**AIM OF THE EXERCISE:**
Where does "Contrast" occur in the listing? Copy every line that holds it.

**MATERIAL SUPPLIED:**
○ ○ ○ ○ ○
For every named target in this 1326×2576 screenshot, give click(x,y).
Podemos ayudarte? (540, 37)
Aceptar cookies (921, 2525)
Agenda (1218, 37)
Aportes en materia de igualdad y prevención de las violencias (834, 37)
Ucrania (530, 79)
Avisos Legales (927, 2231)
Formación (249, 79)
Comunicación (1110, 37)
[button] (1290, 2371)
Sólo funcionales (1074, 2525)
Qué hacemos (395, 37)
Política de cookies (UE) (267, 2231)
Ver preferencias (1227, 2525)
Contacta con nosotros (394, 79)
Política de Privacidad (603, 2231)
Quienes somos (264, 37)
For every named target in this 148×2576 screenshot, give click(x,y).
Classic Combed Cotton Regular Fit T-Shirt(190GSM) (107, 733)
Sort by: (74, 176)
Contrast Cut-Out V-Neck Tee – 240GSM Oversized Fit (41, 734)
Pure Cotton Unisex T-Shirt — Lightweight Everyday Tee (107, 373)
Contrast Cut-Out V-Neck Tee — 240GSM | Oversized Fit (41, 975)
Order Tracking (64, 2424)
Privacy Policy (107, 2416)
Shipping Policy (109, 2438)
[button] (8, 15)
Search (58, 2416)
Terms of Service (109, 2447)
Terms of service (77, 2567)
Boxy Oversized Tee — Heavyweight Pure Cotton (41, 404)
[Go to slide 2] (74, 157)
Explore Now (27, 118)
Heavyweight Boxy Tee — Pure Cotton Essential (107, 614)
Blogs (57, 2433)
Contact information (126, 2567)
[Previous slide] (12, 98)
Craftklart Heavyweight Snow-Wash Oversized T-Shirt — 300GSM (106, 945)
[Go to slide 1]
○ ○ ○ ○ ○
**ANSWER:**
Contrast Cut-Out V-Neck Tee – 240GSM Oversized Fit (41, 734)
Contrast Cut-Out V-Neck Tee — 240GSM | Oversized Fit (41, 975)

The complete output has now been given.